Menurut Pengurus Rabithah Ma’ahid Islamiyah (RMI) Pengurus Besar Nahdlatul Ulama (PBNU), KH Hatim Ghozali, hal tersebut karena pesantren memiliki akar historis dan sosial yang kuat dalam kehidupan umat Islam di Indonesia.
Pernyataan tersebut disampaikan Kiai Hatim dalam Program Dinamika Pesantren Nusantara, hasil kolaborasi MUI TV dan Kementerian Agama, dikutip MUI Digital, Senin (29/12/2025).
Lebih lengkapnya simak link berikut: MUITV
Kiai Hatim menjelaskan bahwa pesantren telah ada jauh sebelum Nahdlatul Ulama berdiri. Bahkan, NU lahir dari para kiai pesantren yang telah lebih dulu mengembangkan lembaga pendidikan Islam berbasis masyarakat.

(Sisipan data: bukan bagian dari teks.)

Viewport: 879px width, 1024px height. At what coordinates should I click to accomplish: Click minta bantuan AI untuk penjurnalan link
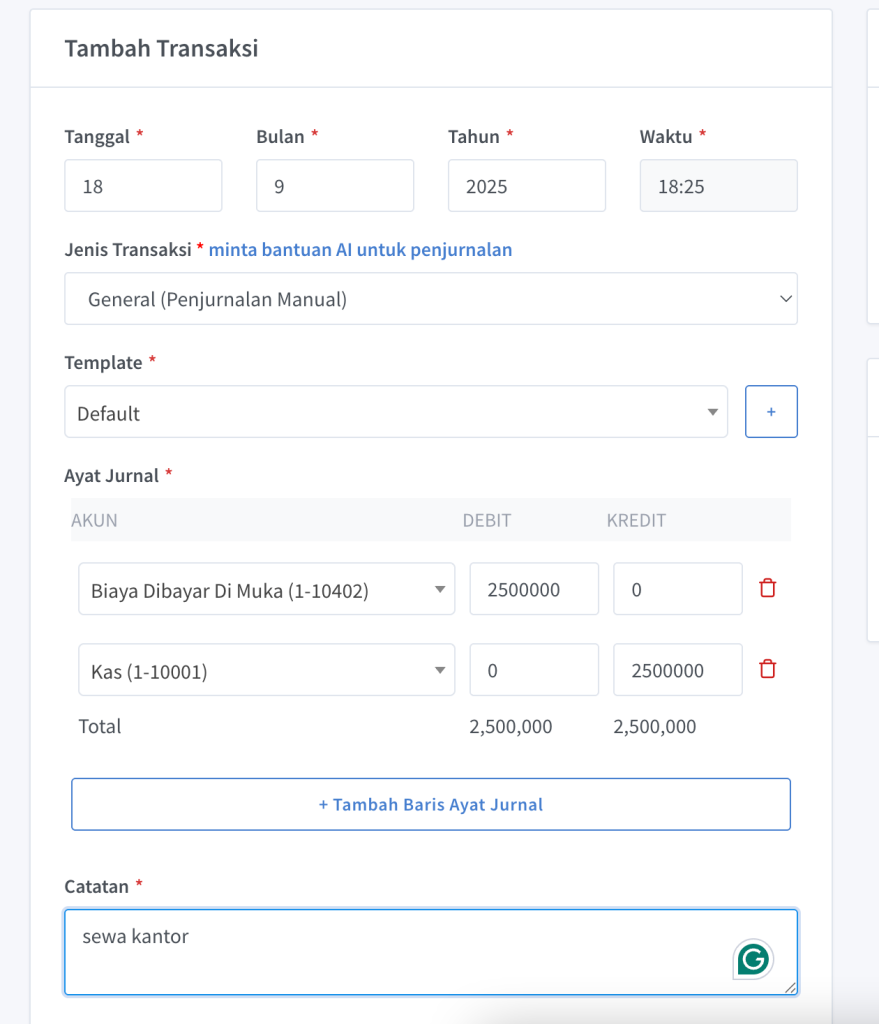[360, 250]
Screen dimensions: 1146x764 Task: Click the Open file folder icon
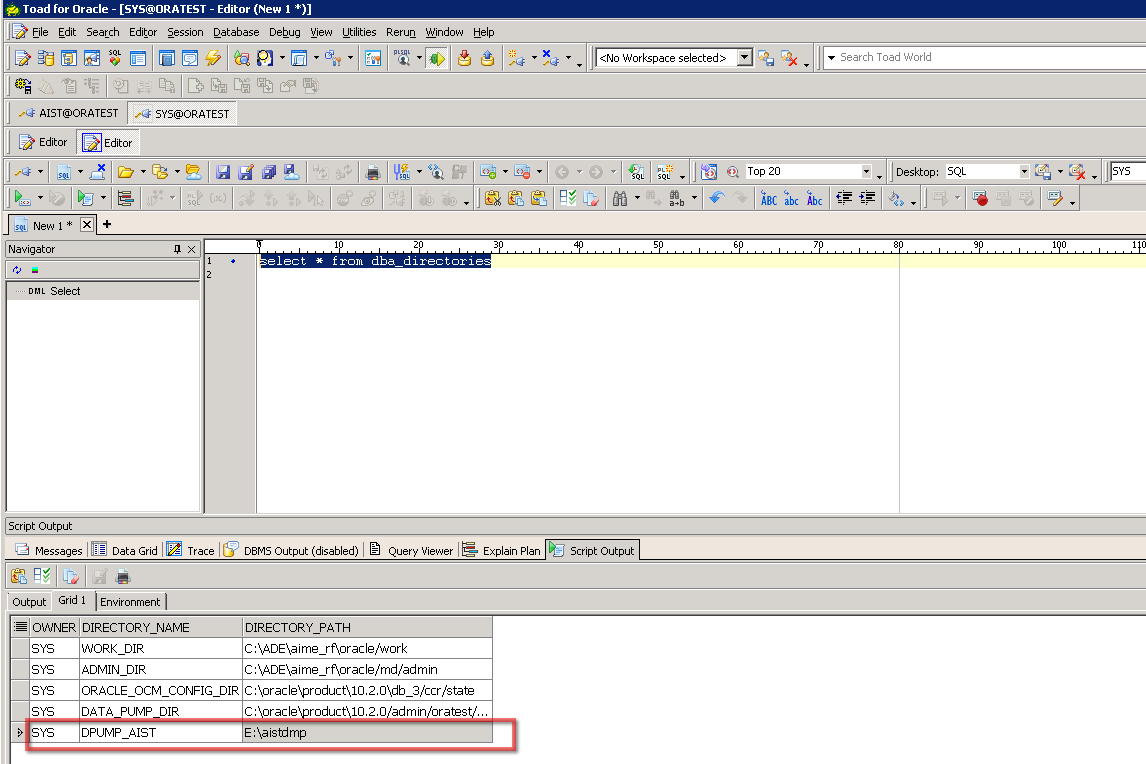click(x=126, y=172)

“Pesantren itu sudah ada jauh sebelum NU ada. NU justru didirikan oleh kiai-kiai pesantren,” ujar Kiai Hatim.
Dia menyampaikan bahwa pada mulanya pesantren bukanlah sebuah institusi formal, melainkan relasi langsung antara kiai dan santri sebagai relasi guru dan pembelajar.